The following morning, the chief mate instructed the bosun to walk to the forward catwalk – but not to the bow – to see if there had been any damage during the heavy night. The bosun reported that the mooring lines on the winches had become loose and needed to be secured. The chief mate told the bosun to call the bridge to ask if the ship could slow down or alter course to make it safe to work on the bow.

The bosun called the bridge and spoke to the third mate who in turn asked the master for instructions. The master told the third mate to tell the bosun not to go forward but to wait until the afternoon and better weather. The third mate gave the order to the bosun.

The bosun then called the bridge again and told the third mate he was going forward only to tie down the mooring lines but he would not be working the winches. The third mate replied ‘Okay’. This was where the communication broke down:

  • What the third mate meant by ‘Okay’ was that the master’s order had not changed and so the bosun, by going forward, was taking the risk on his own.
  • However, the bosun interpreted ‘Okay’ to mean that he had permission to go forward and tie down the mooring lines.

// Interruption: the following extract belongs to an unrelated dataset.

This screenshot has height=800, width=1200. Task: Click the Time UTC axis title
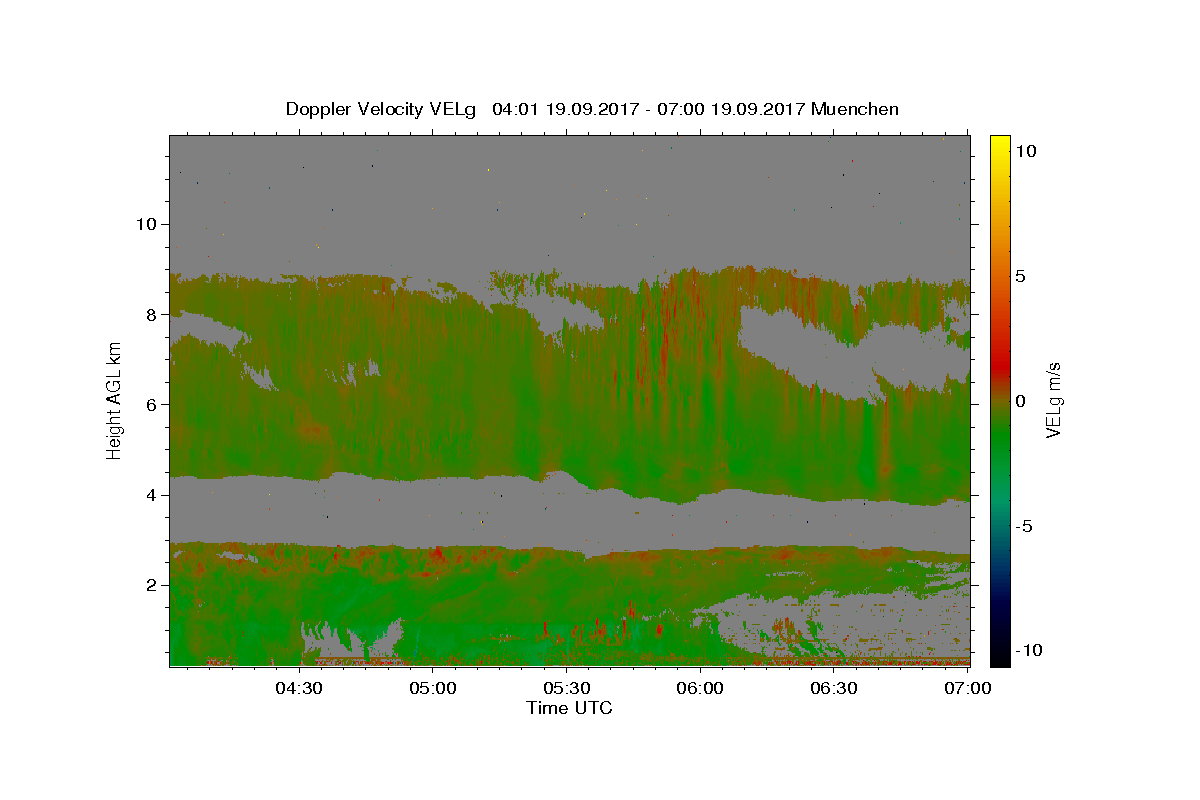[x=569, y=708]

The bosun then ordered two ABs to go forward to tie down the mooring lines on winches but during the operation two large waves hit the bow and knocked both ABs over. One of them sustained severe injuries to his back which have left him severely paralysed.


It is clear that there had been a breakdown in communication between the third mate and the bosun. The captain had clearly said to the third mate that the bosun was not to go forward until the afternoon and better weather. The third mate should then have clearly ordered the bosun not to go forward. Using the ambiguous word ‘Okay’ was not sufficient. Always make sure that any instructions are clearly communicated and understood.